Daily Alta California, San Francisco, September 20, 1857, page 1

    EXPLORATIONS IN CALIFORNIA AND OREGON.--The explorations of the country about the sources of the Klamath River, last summer and fall, have proven that that river and the Sacramento take their rise in the same grand plateau. The great plain, having an altitude of between 4,000 or 5,000 feet, extends far north into Oregon Territory, and embraces twelve lakes, some of which are of great magnitude. These lakes are divided into two series, having each its chain of connections; one of them (affording much the largest portion of water) pours its united water into the Klamath, through the Little Klamath Lake; the other sheds its waters through the subterraneous channel of Lost River into Pit River, and thence into the Sacramento. The country immediately around these lakes and along the streams which flow into them, and connect with them, is a vast meadow of grass and tules. The higher lands are extensive alkali plains, broken up by hills which have no connected range, and are covered with a scattered growth of pine and spruce.--[Siskiyou Chronicle.
The Boston Investigator, September 30, 1857, page 3

Evansville, Jackson Co., O.T.               
September 19th, 1857.               
    This portion of our fast-growing country seems to have been overlooked by your numerous correspondents, and having some little feeling of pride from the rapidly increasing prosperity of Southern Oregon, I have ventured to address you with a few items that may be of interest to your readers.
    To assure you that no selfish motive governs me in so doing, I will say that I am a miner and have no interest whatever in the improvements now going on, other than what benefits the hard-working industrious miner, by placing within his reach the means of social and intellectual enjoyment.
    This county, as well as that of Josephine, has been the field from which many a prospector has gone home with his "pile," and yet many claims remain that will pay good wages for thousands more, who may hereafter come to work them. Besides the mining operations on Rogue River, and a great many wing-dams have been put in, this season; there are "old Sams," "Galls" and "Sardine" creeks. The last, the one on which I have been located for six months, and therefore can speak more truthfully of the chances for newcomers, will accommodate seven hundred more men than are at present at work. The prospects are good, and sufficient to warrant good pay, that is three or four dollars a day. The others, I am told, prospect equally as well. Thus while the golden dust remains in bank from the want of the labor to get it out, your city ought not to complain of idle laborers seeking employment. Let them leave, come up to this section, and I assure them they can either take claims for themselves or hire out to those who may already have located.

• **Raw data**
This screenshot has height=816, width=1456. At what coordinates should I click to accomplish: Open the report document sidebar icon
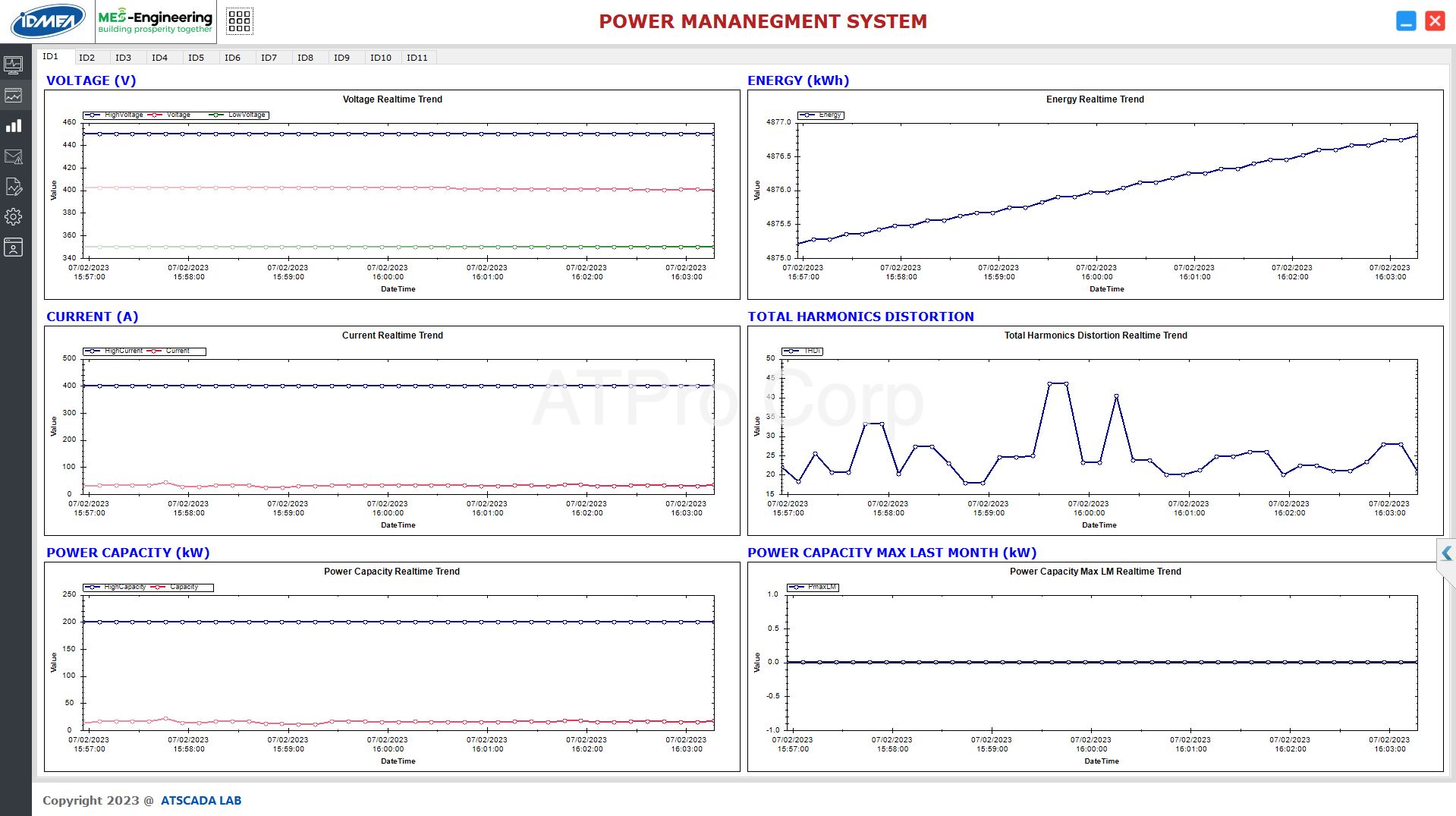14,187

• **Instructions**
(a) Reproduce word for word the part of the 1857 newspaper text that opens with the words containing "This portion of" and closes with "to your readers.".
(b) Resume the 1857 newspaper text, picking up right after its final sentence.
The listing comes from a separate source that has no connection to the 1857 newspaper text.

• **Task-by-task answers**
(a)
This portion of our fast-growing country seems to have been overlooked by your numerous correspondents, and having some little feeling of pride from the rapidly increasing prosperity of Southern Oregon, I have ventured to address you with a few items that may be of interest to your readers.

(b)
    A daily line of stages are now running form Jacksonville through this village to Illinois Valley, a distance of 68 miles, where it connects with a passenger train of animals for Crescent City. A tri-weekly line also runs from Jacksonville to Yreka, thus giving ample opportunity for all to get here who may desire it.
    New towns are almost daily springing into existence, where but as yesterday, there was but a solitary cabin. Kerbyville, in Illinois Valley, last fall was but a simple trading post, is now a large and flourishing town. This village, named after Mr. Davis Evans, was located but about four weeks since, and at that time had but the farm cabin of Dr. Ambrose upon it, and now it can boast of a fine two-story hotel, a wholesale and retail grocery store, a lawyer and a doctor's office, a large and commodious stable, a blacksmith's shop, and a number of other private buildings. The liberal policy pursued by the proprietor, Mr. Evans, of bestowing a lot of ground, 30 by 70, to anyone who will build, has the effect of bringing enterprising men from all quarters, and will undoubtedly soon place Evansville second only to Jacksonville for a lively business town in Southern Oregon.
    The streets are laid out at right angles, sixty feet wide; the main street running direct from the road to Jacksonville to the ferry known as "Evans' Ferry," placed across Rogue River, immediately north of the town. Heretofore, the miners and settlers of this section have been obliged to depend upon Jacksonville for their supplies, Now, everything is brought right to their door, at the same prices.
    The well-known enterprising and business habits of Mr. Evans foretells the success of the town which now bears his name.
    At present, everything seems to be quiet. During the summer, various rumors of the Indians being out, have been in circulation, and caused all to keep a more strict watch of their property and of themselves than otherwise.
    It is now so late in the season that little is to be feared from the Indians who are upon the Reservation, and those that may be out are of such a peaceful nature, that no trouble is anticipated.
        Yours, respectfully,
Daily Alta California, San Francisco, October 8, 1957, page 1

    For a distance of twenty-five miles south and east of Winchester, the country is thickly settled. Further up the streams the valleys are smaller, but good farms are located on all of them. Nearly all the settlements south of Winchester were destroyed by the hostile Indians in the winter of 1856--the fine frame houses and barns were laid in ashes, and what few settlers escaped the scalping knife were left destitute of home or shelter, turned out upon the world without refuge or clothing.
    About ninety miles south of Winchester [it's about 30 miles], on the road leading to California, is the Great Cañon spoken of. It is a narrow pass between two large mountains. The road passes up this creek a distance of twelve miles; there has been a vast amount of money expended in making this road, and it is now barely passable for teams; the attempt to make the trip from California to Oregon with wagons was never undertaken until 1854--the travel, and all the produce taken from Oregon to California, overland, previously, had been by means of pack animals.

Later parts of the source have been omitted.